» AUSGEWÄHLTER AUSZUG:

Von der Sommerresidenz zum Sorgenkind: Kein Käufer für Sisis Lieblingshotel
Einst residierte Kaiserin Elisabeth von Österreich (Sisi) in dem prächtigen Haus – heute steht das Grand Hotel Imperial im Trentino leer. Seit der Schließung im Jänner 2024 sucht man vergeblich nach einem Investor.
Das „Grand Hotel Imperial“ in Levico Terme ist seit Jänner 2024 geschlossen – und das wird wohl vorerst so bleiben. Ende des 19. Jahrhunderts fungierte das imposante Hotel im italienischen Trentino noch als Sommerresidenz der Kaiserin Elisabeth von Österreich, im Volksmund liebevoll „Sisi“ genannt. Doch mittlerweile ist von Ruhm und Glanz nur mehr wenig über.

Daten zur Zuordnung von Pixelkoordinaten
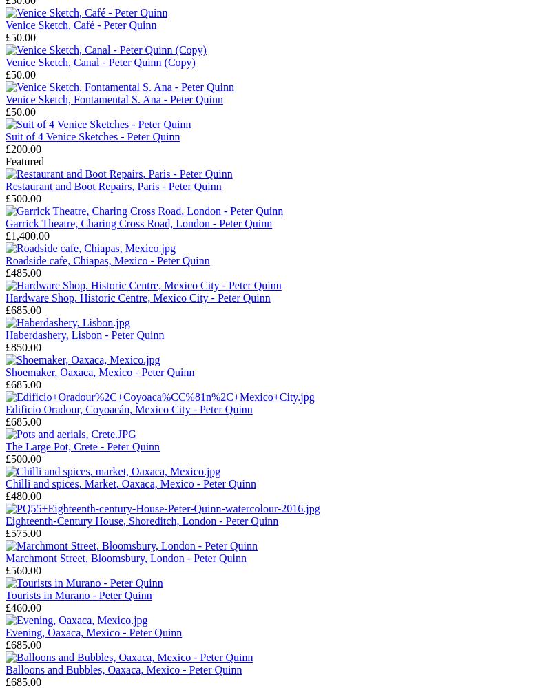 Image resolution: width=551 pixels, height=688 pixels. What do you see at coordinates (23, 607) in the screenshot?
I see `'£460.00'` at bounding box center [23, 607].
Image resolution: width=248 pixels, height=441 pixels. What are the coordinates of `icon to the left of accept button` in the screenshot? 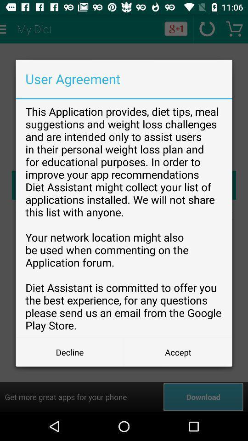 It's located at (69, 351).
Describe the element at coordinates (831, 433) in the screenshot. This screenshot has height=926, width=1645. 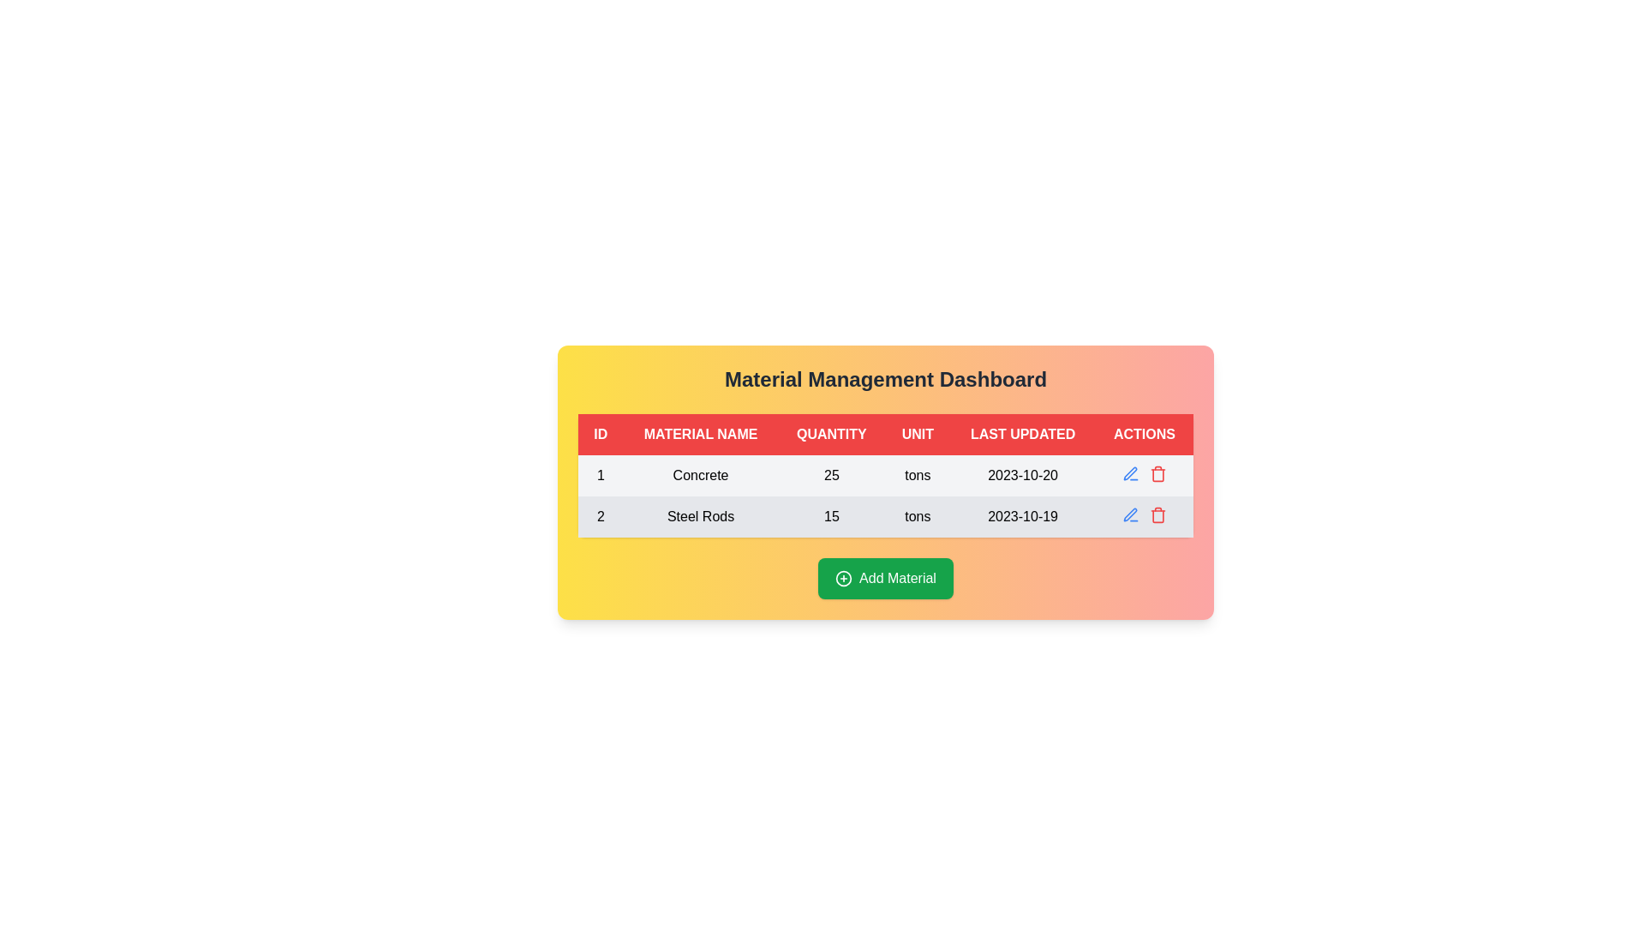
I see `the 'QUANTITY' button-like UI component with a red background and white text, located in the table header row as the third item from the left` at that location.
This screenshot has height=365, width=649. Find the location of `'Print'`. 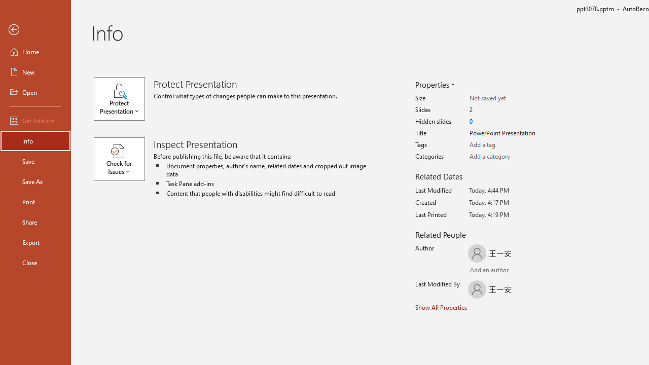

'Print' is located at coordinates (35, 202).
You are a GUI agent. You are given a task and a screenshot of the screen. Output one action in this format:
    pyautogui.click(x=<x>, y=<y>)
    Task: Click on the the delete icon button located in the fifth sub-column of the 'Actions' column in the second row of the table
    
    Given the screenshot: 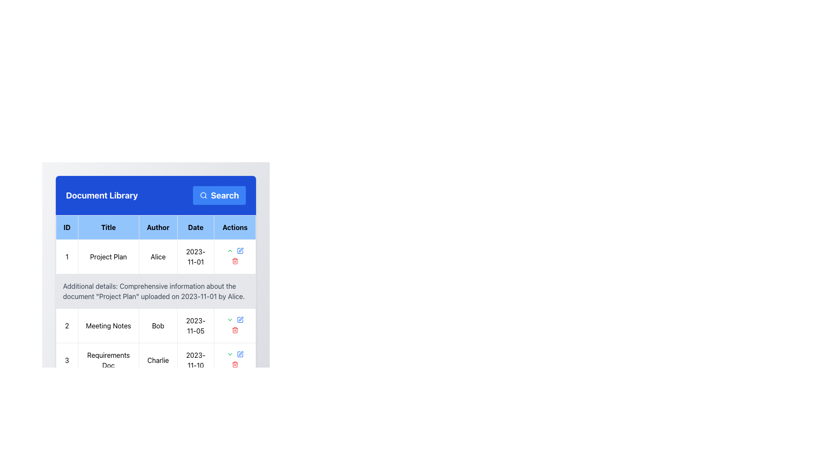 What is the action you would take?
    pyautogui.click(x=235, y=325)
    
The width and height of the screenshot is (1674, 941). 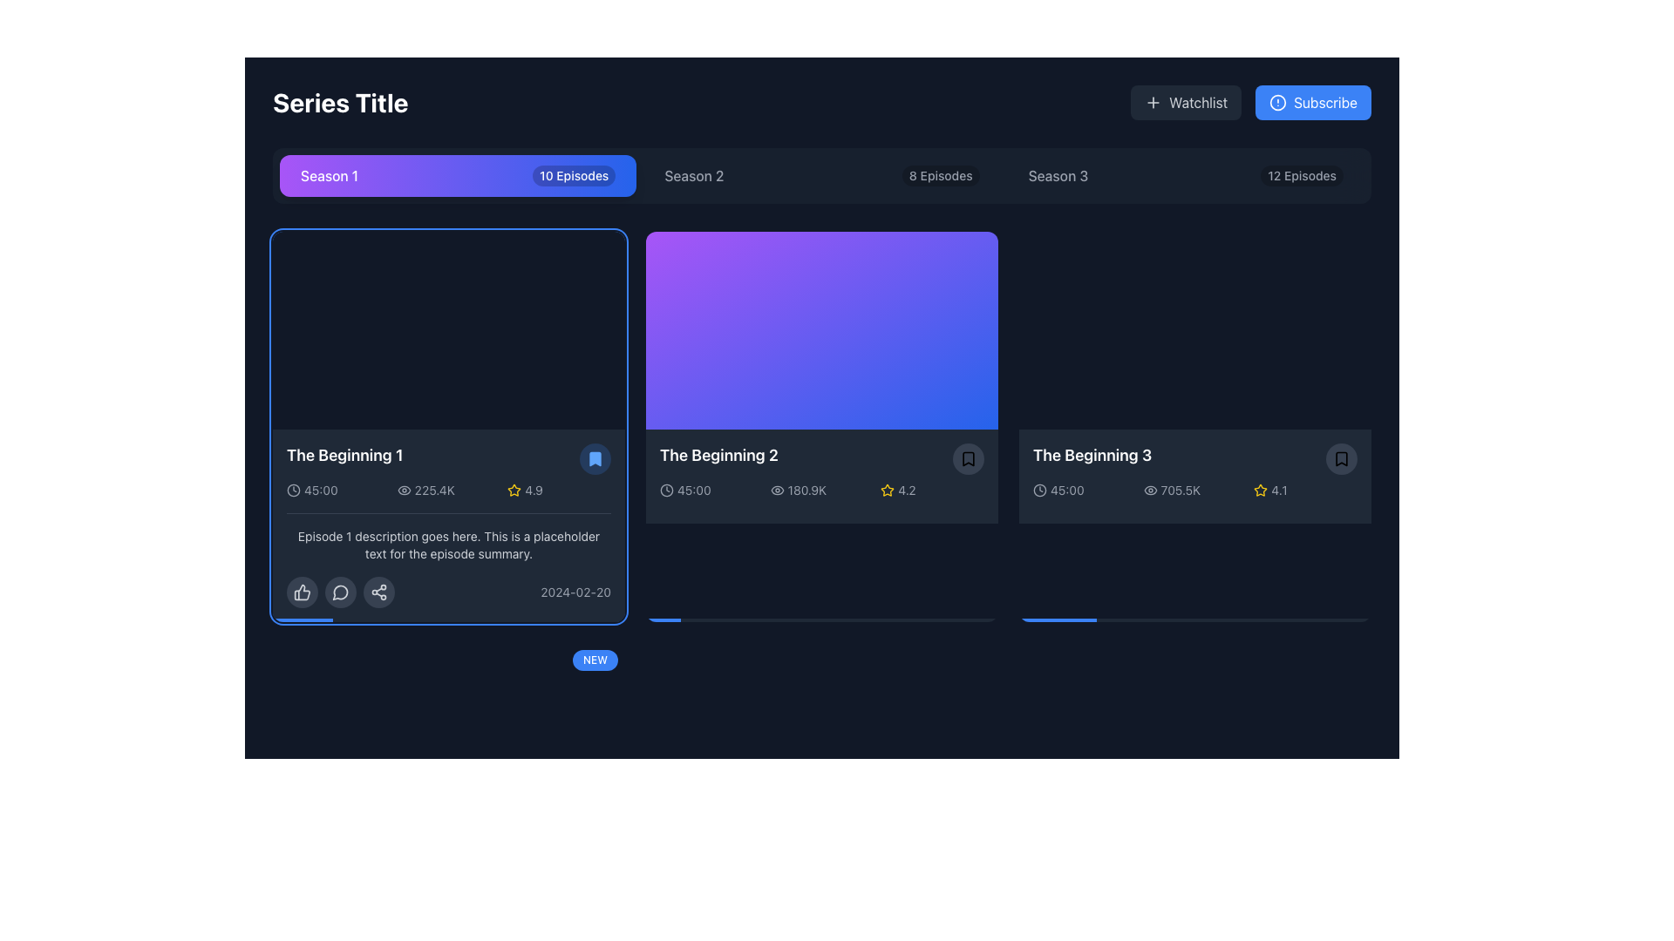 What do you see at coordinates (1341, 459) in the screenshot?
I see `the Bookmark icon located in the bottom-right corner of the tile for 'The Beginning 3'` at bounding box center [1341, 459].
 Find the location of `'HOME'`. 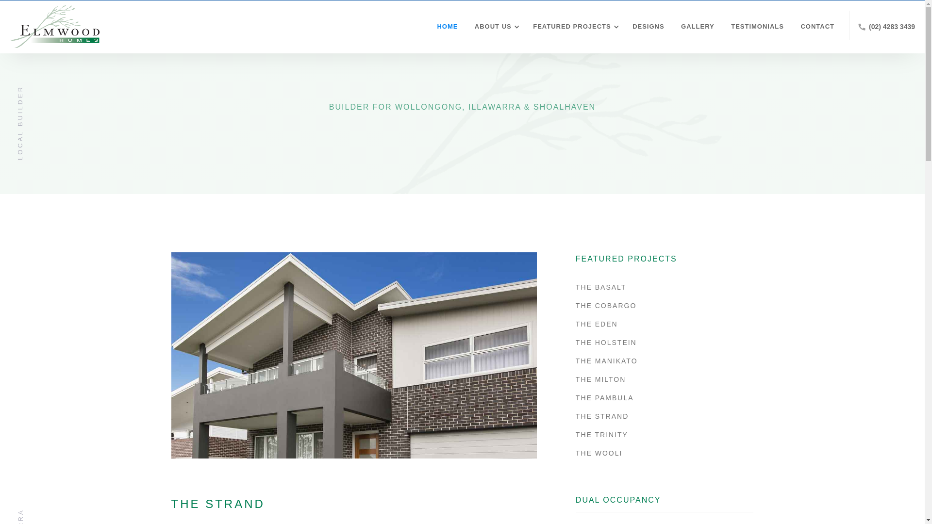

» IHRE AUFGABE:
Beantworten Sie anhand des Auszugs über das Grand Hotel Imperial die folgenden Fragen:
1. In welchem Ort befindet sich das Hotel?
2. Seit wann ist das Hotel geschlossen?
3. Zu welcher Zeit diente das Hotel als Sommerresidenz der Kaiserin Elisabeth von Österreich?

» ERGEBNIS DER AUFGABE:
1. In Levico Terme im italienischen Trentino.
2. Seit Jänner 2024.
3. Ende des 19. Jahrhunderts.